PnV 5' UTR Displays IRES Activity in Sf21 Cells
[0057] The Sf21 (or Sf9) insect cells were cultured in TNM-FH
medium containing 8% heat-inactivated FBS until the cultures
approximately formed a confluent monolayer. The monolayer cells
were then infected with the purified vAcD-Crir-E or vAcD-Pnir-E
virus. The promoter (P.sub.PH) of these two virus genome drove a
transcription mechanism to produce a single RNA product encoding
the DsRed gene, the CrPV IGR-IRES or the PnV-5'UTR, and the EGFP
gene therein in the infected Sf21 cells.
[0058] In the first embodiment, a Northern blot assay was performed
to determine the size of the single RNA product by using a RNA
probe specific to the EGFP gene within the vAcD-Pnir-E virus
genome. For the Northern blot assay, the Sf9 insect cells were
first infected with or without the vAcD-Pnir-E recombinant virus.

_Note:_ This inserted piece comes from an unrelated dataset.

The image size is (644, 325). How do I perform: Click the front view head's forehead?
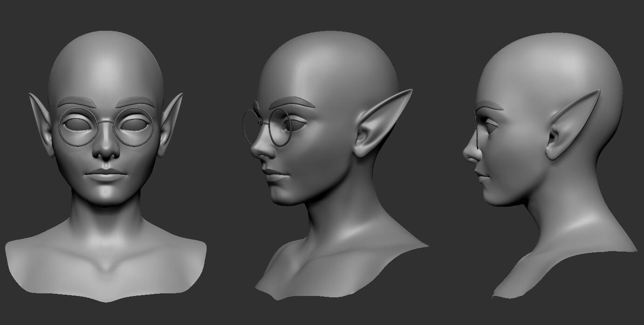pyautogui.click(x=106, y=75)
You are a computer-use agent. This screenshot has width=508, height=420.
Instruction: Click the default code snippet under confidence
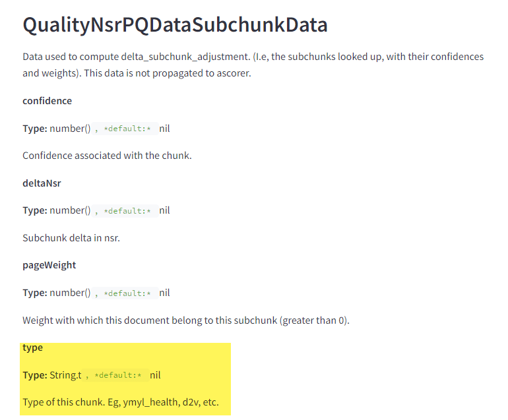125,129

On Day 7 after infection, the total RNAs were then extracted from
the infected and uninfected Sf9 insect cells according the standard
ENA extraction method well known in the art.
[0059] For preparing the RNA probe specific to EGFP gene, a EGFP
DNA fragment (366 bps) was obtained from the pBacDpnirE plasmid by
PCR using a forward primer EGFP-F (5'-ACGAC TTCTT CMGT CCGCC-3')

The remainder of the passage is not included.